Would you not object if someone characterized google as a non-profit because part of the org (the Google foundation) is non-profit? (Not a perfect analogy (nothing ever is, really).)
I found that using a tool like the pop app helps me focus on UI/UX without thinking in code. The 30 minutes or so I spent building out a wireframe has been a valuable time saver once I started coding.
AppSeed seems like a straight-forward remake of PopApp. Not to say it's a rip, because it's clearly an idea that several people could've thought of independently from each other.
I concur but there are a lot of companies that equate butts in seats with productivity. Plenty of employers still have the mentality that they have purchased 40 hours (or more) from you. What employers should think is that they are purchasing productivity, not hours.
But productivity is a harder thing to measure-far harder than just tracking hours.
It is harder to measure productivity, but surely even implementing a measuring system that was less than perfect would still be more beneficial to them.
I hope to try the digital nomad route in a few years but I have a different take on it.
I'm not looking to sustain a working vacation--I'm interesting in experiencing day-to-day lifestyle in different cultures/suroundings. I'm thinking of staying around in terms of months or years, not weeks.
Also, I probably will only try it if I have my own enterprise I can run on the road. I'm currently working as a freelancer but wouldn't think about hitting the road until I have more direct control on projects.
And while I get my ducks I a row I would love for someone to do an airbnb for digital nomads. If it would be easy to find a place to work and place to live I'm sure I'd me more likely to try it. And I wish some countries would see the revenue opportunity of this! (I'm looking at you Spain, Italy and Greece.)
While staying in Krabi last year, I wanted to go back during the cheaper off-season, when the SCUBA diving is less awesome than normal. Beaches and climbing are still spectacular though.
It made me dream of having a listing of such places that are guaranteed to have a great internet connection, chair, desk and secondary monitor.
I'm guessing here but I assume he means a site for places to live and work or perhaps a preset agreement where both kinds of places are rentable at the same time, in a package sort of deal.
In terms of co-working spaces, they're often way more than I'd want to spend for a simple internet connection and a place to sit.
Of course there are already talent agents for contracts and have been for years--maybe not so much short-run freelancers but plenty of businesses place contractors for six-month+ terms.
Most don't bill themselves as only for the 10xers--and for good reason--your supply of exceptional talent will quickly run out. Few 10xers get paid ten times of a 1Xer. (I bet you'd bill more with 50 1xers than 5 10Xers.) It could be that a boutique agency will get enough traction and recognition to draw enough 10xers to be crazy successful--it will be interesting to watch.
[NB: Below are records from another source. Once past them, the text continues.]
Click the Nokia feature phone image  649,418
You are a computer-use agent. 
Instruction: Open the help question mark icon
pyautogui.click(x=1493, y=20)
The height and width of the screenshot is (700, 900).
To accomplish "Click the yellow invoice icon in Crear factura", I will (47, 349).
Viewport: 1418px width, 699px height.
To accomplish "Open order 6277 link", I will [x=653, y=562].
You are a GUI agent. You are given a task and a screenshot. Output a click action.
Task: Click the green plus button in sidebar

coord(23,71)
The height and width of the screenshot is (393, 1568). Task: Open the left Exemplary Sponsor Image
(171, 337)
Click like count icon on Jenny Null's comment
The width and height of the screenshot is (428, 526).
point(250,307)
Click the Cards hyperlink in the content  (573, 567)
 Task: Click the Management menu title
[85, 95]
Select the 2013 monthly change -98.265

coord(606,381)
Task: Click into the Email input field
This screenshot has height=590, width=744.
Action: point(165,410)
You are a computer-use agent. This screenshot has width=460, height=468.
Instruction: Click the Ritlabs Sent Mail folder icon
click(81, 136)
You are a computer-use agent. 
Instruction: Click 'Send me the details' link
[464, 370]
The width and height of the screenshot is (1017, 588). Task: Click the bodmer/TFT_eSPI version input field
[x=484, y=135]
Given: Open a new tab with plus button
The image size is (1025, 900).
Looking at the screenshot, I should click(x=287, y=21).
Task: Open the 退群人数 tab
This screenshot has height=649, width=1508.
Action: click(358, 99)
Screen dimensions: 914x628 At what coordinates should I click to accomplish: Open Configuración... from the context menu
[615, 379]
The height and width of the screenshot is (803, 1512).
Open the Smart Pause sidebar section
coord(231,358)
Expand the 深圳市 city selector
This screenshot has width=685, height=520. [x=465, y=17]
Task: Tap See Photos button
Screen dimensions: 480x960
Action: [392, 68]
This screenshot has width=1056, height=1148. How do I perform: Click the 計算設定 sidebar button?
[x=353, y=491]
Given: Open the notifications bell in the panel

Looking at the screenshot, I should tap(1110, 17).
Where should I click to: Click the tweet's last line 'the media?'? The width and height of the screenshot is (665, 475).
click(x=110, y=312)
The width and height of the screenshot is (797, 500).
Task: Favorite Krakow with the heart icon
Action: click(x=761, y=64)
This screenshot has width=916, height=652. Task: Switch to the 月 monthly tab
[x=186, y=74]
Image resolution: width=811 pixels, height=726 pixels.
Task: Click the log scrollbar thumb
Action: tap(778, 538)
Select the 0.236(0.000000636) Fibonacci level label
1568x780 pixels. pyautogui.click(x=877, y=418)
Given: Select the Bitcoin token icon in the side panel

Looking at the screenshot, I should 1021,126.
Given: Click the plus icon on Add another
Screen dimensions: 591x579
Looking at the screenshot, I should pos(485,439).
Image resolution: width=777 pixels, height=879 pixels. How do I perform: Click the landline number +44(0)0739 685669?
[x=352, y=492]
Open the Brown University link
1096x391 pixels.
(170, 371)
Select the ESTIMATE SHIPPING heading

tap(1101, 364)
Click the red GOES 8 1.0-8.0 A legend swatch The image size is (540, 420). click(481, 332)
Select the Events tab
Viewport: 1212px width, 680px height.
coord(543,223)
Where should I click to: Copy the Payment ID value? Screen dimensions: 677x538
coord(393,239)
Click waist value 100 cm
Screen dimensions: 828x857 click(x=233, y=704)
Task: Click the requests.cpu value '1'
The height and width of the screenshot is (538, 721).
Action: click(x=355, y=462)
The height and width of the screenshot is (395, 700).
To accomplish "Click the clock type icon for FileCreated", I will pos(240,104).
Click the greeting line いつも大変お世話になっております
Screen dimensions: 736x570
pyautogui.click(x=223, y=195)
But coming from the side of someone looking for good developers I'm all for a little innovation in the recruitment and employment space.
I concur--it's a flawed analogy on a couple levels (but still a good conversation stimulator) but I believe one of the hardest things to manage in a start-up is that your success isn't binary.
Yes, there are a great many start-ups that fail to get out of the gate and a small, small number that take off so quickly that success is almost a guarantee. But if you're in the muddy middle the decision to grind it out or try a new approach has to be a difficult one, and is usually a low-data decision. And platitudes are little help here with "it takes three years to create an overnight success" on one side and "fail fast" on the other.
But at this point I might bet on the company with masterful marketing. If there is going to be a de facto standard for SMB POS Square might be able to get there. If Clayton Christensen (Innovator Dilemma) taught me anything it's that feature gaps can be closed quickly. Marketing/Mindshare gaps, not so much.
Imagine two competitors. Mine got to market first, it had a better feature set, and was more similar to what the consumer was used to (based on similar products on other platforms).
But a competitor shows up. Their product had less features and was "different" to the established things. But their product was easier to use, it had better marketing, and people just flocked to it.
It literally took six months for the competitor to match my offering in terms of features but ultimately none of that matters because if the marketing is good and the UI is easy to use people will just work around everything else/put up with it.
By the time they matched my feature set the writing was already on the wall. Even if I had released an update matching their UI it wouldn't have made a damn bit of difference since they already had the reputation/user-base.
Yes, feature gaps can be closed quickly. Unfortunately, Square's app has been lacking such basic functionality (as modifiers) for so long, that it raises some legitimate concerns.